Eating in Taiwan is a lot of fun, because you get to eat the way you wanted to when you were five. You pick the bowl up to about three inches from your mouth, and shovel massive amounts of food in with chopsticks. You are encouraged to slurp noodles and burps are not repressed. Next, there is always a selection of foods on the table and you are expected to try each food in turn. The catch is that you use the same bowl all through the meal. So, each time you finish one dish, you just dump the next one in and continue wolfing. You also have to keep up a constant chatter. You just use your tongue to pack all of your food tightly, in the pocket of your cheek, like chewing tobacco, and speak normally. Now, I have a theory that squirrels are actually Chinese, or that the Chinese fear winter.

With chicken or fish, you just put the whole thing in your mouth, and when you hit a bone, you spit it out on the table. After a meal, the table is covered in things people didn’t want, like bones and shells. You will never find fat or gristle on the table, as these are the favorites. The Chinese don’t drink while eating. When they have eaten enough, they refill the bowl with clear broth, which they drink, to wash down their meal. Finally, you eat a piece of fruit, to kill dragon-breath.

My first several months in Taiwan, I ate dinner at home every night because eating in restaurants was too stressful. I couldn’t read the menu, so I never knew what I was ordering. Sometimes, I would randomly point at some Chinese characters and say  “Give me that one.”

-- INSTRUCTION 1 --
Using the account of eating in Taiwan, decide whether each statement agrees with it: (a) diners switch to a fresh bowl for each new dish; (b) fat and gristle are left on the table after the meal; (c) diners who have eaten enough refill the bowl with clear broth. Answer yes or no for each, and quote the words that decide it.
-- INSTRUCTION 2 --
Carry the account of eating in Taiwan forward, beginning right after its last sentence.

-- RECORDED INFORMATION --
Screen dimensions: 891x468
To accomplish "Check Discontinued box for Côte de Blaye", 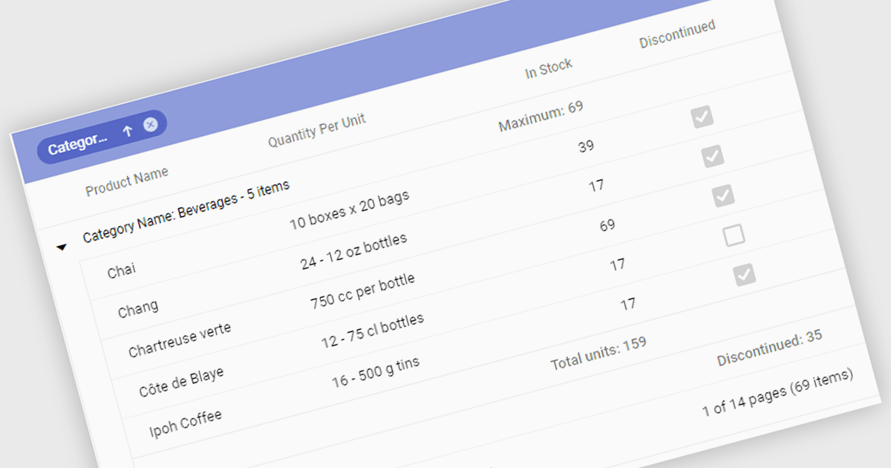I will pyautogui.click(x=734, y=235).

---

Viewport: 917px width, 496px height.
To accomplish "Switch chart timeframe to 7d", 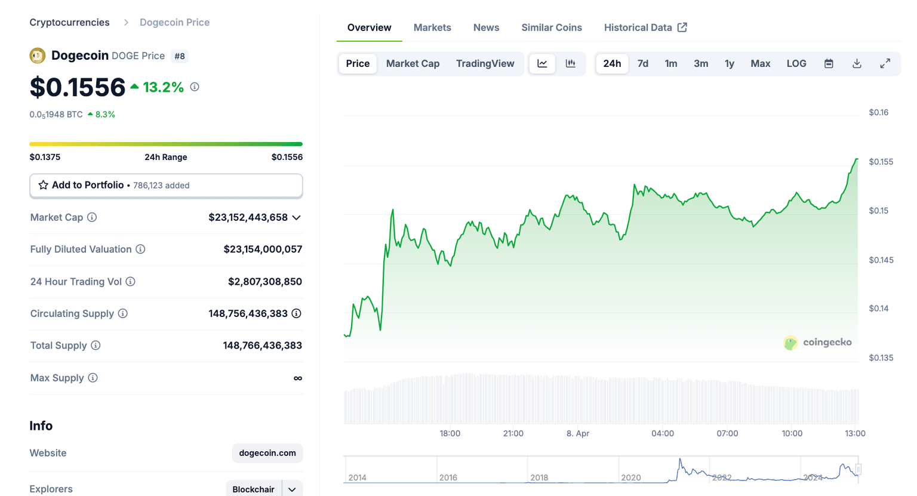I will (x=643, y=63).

...

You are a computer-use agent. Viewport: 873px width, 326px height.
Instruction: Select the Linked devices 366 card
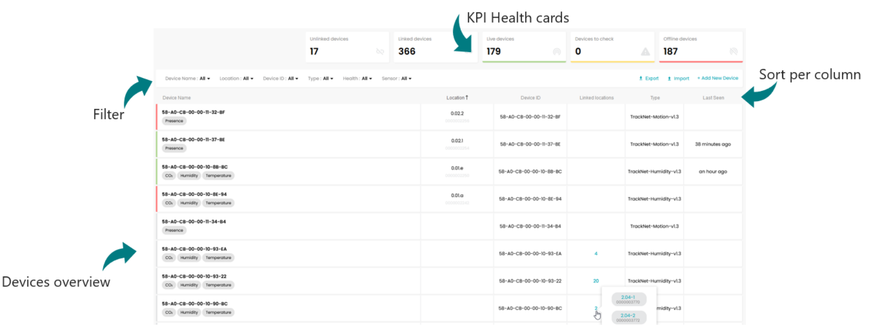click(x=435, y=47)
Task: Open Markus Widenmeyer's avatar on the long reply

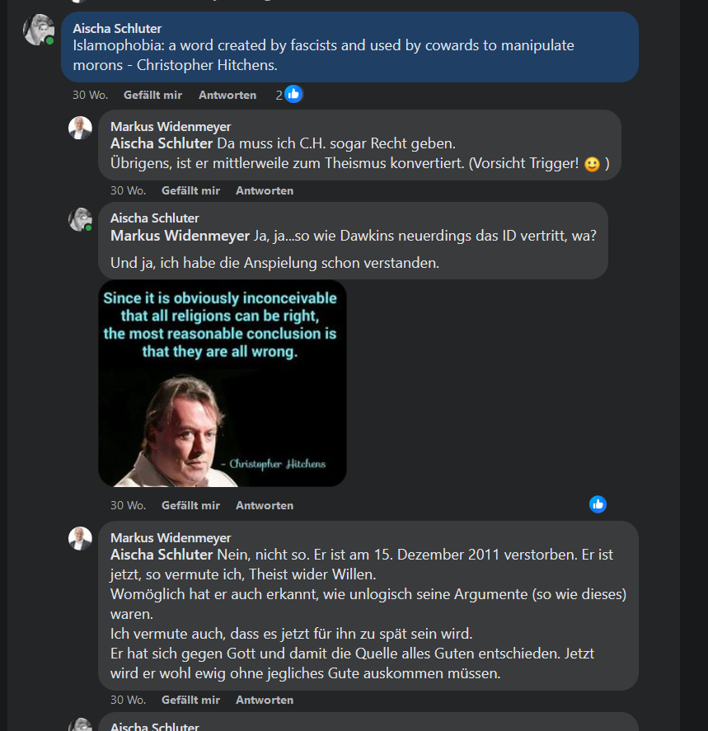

-- WRITTEN ANSWER 1 --
(a) No: "The catch is that you use the same bowl all through the meal."
(b) No: "You will never find fat or gristle on the table, as these are the favorites."
(c) Yes: "When they have eaten enough, they refill the bowl with clear broth, which they drink, to wash down their meal."

-- WRITTEN ANSWER 2 --
Once when I did this, the waiter said, “That’s a condiment, Sir.”
“Oh, well then, give me this one.”
“That one is a plate of tooth picks.”

In Taiwanese restaurants, it is customary to order a plate of toothpicks at the end of the meal. Then everyone sits around, disgustingly picking their teeth. They wipe the dirty toothpick on the table, right beside the pile of chewed up bones and peanut shells. In their minds, we are the disgusting ones. I hear them telling their friends, “Foreigners will eat a whole meal and then not use a tooth pick.”

At this point I just got angry and obstinate like a true New Yorker. “OK, so I like to eat tooth picks. Got a problem with that, Shorty? Not only do I outweigh you by 80 LBS, but I am a Kung Fu instructor. Now get in the kitchen and get me my plate of condiments and tooth picks before I have to get tough with you!”

I ordered a second helping of toothpicks just to prove my point. Actually, that was the fullest I have felt since I had been in Taiwan.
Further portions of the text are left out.